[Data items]

+--

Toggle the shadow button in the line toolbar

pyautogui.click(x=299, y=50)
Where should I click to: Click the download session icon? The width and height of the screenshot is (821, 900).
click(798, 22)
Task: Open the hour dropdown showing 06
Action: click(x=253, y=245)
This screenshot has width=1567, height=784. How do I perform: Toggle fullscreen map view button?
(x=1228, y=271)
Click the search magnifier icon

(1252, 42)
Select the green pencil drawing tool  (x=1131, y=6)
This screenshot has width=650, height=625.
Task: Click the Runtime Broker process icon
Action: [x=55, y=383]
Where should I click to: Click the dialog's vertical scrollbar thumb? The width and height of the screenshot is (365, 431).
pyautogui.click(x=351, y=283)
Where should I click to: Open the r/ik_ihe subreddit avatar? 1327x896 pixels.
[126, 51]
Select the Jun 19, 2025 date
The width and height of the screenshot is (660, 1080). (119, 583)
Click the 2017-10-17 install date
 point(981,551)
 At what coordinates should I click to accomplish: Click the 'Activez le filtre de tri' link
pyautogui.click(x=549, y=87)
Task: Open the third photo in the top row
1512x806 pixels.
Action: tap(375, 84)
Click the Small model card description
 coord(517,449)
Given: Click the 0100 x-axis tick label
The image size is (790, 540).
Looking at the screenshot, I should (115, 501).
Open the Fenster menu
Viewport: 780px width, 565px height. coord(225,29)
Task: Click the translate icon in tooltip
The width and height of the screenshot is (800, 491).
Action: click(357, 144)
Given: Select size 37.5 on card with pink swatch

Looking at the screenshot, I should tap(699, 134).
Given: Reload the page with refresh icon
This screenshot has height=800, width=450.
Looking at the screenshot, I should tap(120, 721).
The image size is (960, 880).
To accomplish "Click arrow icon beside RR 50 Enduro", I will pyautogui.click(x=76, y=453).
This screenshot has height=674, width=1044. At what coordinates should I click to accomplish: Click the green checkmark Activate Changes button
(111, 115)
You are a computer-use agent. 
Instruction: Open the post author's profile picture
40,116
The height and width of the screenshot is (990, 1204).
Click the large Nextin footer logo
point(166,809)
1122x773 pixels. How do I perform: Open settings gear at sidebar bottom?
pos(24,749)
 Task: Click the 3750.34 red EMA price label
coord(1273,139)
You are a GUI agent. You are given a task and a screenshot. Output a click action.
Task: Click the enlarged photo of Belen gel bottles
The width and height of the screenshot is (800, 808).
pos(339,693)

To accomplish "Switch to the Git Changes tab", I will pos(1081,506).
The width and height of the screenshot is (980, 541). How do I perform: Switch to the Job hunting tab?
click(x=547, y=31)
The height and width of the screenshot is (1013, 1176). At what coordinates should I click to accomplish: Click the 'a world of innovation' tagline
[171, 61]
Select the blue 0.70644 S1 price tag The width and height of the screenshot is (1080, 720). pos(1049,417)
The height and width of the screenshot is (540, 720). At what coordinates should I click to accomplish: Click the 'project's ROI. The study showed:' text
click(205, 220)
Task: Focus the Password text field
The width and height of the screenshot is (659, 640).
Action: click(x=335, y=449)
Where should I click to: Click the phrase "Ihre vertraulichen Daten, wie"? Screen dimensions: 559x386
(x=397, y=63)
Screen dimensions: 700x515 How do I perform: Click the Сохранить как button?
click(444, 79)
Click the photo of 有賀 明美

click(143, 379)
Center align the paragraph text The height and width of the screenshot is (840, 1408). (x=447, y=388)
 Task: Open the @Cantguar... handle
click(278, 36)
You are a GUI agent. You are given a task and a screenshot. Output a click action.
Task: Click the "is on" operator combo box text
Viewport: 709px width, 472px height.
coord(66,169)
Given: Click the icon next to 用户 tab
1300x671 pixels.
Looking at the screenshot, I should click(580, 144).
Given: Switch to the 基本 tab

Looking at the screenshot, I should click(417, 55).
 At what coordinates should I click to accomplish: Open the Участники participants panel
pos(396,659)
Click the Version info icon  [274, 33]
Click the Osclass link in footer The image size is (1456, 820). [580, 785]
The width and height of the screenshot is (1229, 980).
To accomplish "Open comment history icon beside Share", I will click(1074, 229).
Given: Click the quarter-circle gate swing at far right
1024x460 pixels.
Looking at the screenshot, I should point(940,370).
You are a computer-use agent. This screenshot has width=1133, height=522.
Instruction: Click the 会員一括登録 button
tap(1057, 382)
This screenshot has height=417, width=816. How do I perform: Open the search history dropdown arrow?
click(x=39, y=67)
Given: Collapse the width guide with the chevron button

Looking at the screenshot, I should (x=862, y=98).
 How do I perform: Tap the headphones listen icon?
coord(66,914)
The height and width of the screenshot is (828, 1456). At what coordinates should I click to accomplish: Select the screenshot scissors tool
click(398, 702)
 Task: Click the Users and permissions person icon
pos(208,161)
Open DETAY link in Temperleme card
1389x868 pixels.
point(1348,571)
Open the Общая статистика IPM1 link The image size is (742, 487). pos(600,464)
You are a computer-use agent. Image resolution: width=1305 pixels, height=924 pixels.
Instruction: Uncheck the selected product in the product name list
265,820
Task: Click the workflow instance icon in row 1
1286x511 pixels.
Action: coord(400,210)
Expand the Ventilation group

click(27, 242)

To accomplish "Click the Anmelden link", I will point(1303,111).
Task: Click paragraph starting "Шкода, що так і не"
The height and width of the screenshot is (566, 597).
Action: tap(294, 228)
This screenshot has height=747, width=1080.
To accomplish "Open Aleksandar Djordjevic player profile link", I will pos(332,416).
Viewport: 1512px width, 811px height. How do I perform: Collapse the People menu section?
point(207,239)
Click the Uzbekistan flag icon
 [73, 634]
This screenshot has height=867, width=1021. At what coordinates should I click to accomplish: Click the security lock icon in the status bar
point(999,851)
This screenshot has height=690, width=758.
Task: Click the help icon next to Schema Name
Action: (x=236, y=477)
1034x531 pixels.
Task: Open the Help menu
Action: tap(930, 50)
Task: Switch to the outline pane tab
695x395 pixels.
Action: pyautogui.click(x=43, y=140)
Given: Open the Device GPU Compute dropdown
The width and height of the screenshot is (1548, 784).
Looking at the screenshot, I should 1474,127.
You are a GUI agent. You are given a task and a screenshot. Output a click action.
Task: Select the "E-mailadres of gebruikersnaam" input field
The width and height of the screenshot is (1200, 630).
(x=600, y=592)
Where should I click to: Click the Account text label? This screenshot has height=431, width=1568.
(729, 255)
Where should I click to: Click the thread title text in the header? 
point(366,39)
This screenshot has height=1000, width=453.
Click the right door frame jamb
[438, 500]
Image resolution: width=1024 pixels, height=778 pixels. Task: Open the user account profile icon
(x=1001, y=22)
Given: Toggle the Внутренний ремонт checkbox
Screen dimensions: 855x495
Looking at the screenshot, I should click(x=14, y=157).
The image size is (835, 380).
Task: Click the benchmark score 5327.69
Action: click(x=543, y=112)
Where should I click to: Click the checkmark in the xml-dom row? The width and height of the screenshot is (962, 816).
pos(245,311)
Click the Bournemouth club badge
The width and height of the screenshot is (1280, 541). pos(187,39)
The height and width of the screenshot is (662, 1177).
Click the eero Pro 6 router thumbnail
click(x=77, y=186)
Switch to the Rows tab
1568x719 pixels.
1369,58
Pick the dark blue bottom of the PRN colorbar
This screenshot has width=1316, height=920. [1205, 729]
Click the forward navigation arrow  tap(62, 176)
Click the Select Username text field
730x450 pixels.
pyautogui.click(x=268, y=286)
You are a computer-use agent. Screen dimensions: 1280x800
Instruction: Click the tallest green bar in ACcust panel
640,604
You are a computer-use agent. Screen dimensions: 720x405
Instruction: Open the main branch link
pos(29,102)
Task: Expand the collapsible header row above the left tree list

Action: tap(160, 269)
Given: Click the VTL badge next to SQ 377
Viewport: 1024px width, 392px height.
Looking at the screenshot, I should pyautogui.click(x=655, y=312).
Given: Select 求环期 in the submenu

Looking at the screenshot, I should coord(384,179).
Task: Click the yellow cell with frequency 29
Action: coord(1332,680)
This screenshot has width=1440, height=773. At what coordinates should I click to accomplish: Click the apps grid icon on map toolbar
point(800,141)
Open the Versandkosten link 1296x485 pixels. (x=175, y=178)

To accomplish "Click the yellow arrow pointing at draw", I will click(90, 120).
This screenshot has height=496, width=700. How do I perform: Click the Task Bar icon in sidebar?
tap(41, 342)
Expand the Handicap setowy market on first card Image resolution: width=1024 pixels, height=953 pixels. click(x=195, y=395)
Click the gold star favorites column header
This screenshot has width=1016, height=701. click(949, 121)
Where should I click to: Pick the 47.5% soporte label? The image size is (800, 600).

+--

WORK TO BE COMPLETED
In the entries above, locate every line with the word "computer" and copy it.

ANSWER SPACE
You are a computer-use agent. 
You are a computer-use agent. This screenshot has width=1133, height=522.
You are a computer-use agent. Image resolution: width=1305 pixels, height=924 pixels.
You are a computer-use agent. Screen dimensions: 1280x800
You are a computer-use agent. Screen dimensions: 720x405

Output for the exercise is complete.